Dataset entries:
-=-=-=-=-

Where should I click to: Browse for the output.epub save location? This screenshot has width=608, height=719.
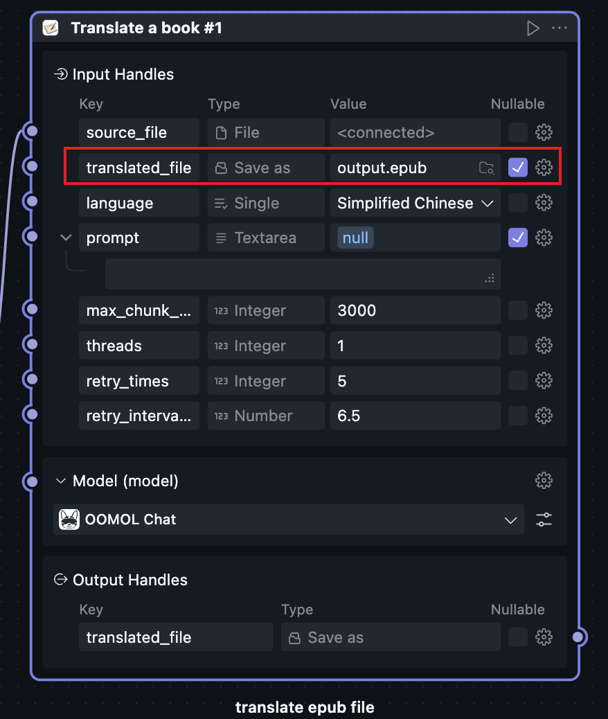coord(487,168)
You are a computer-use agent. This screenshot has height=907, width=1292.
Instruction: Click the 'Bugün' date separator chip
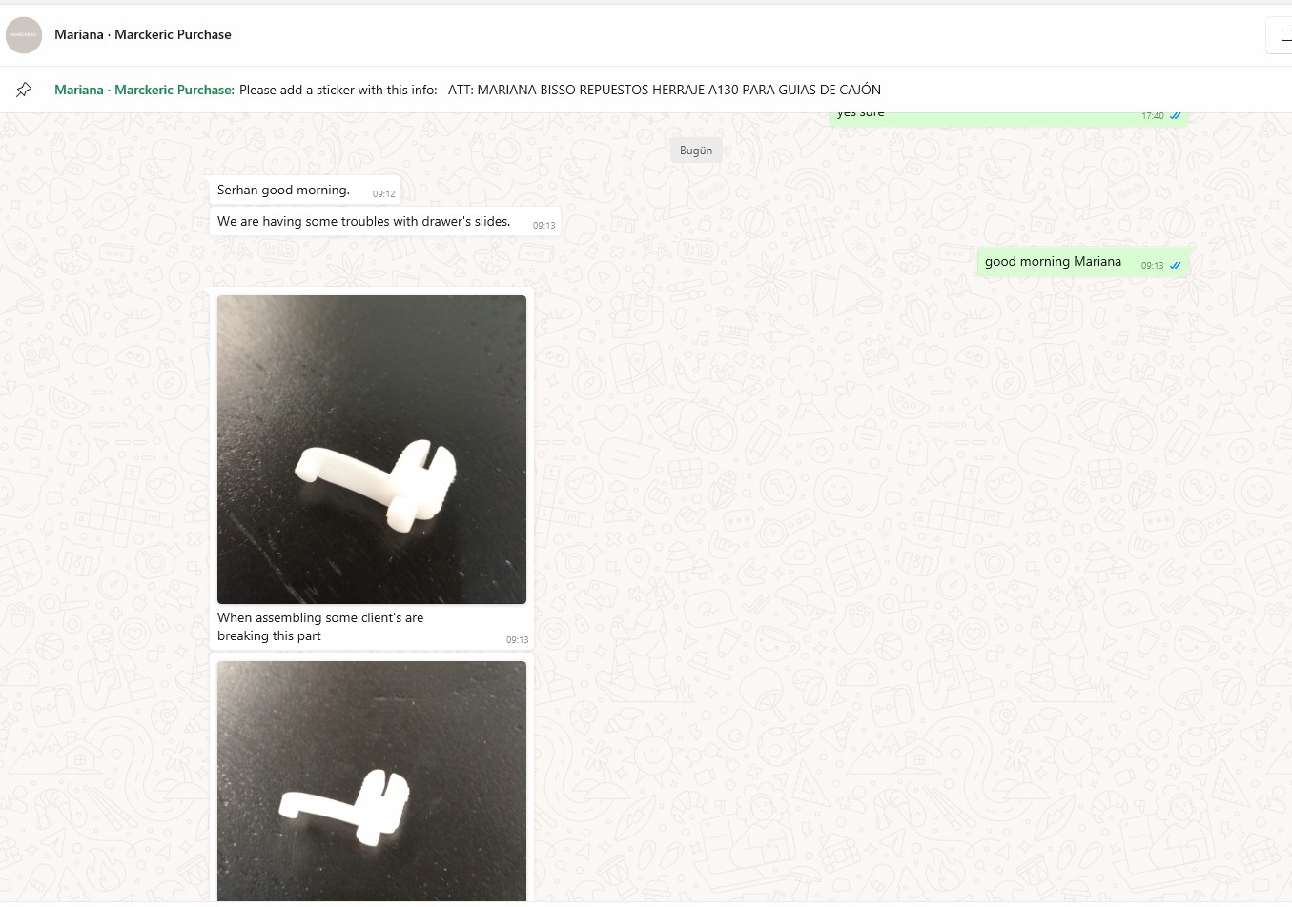point(696,151)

-=-=-=-=-

Return each record above as it stands. Pictures stay out.

### Exercise answer
Where should I click to: Browse for the output.epub save location? This screenshot has width=608, height=719.
coord(487,168)
You are a computer-use agent. This screenshot has height=907, width=1292.
Instruction: Click the 'Bugün' date separator chip
point(696,151)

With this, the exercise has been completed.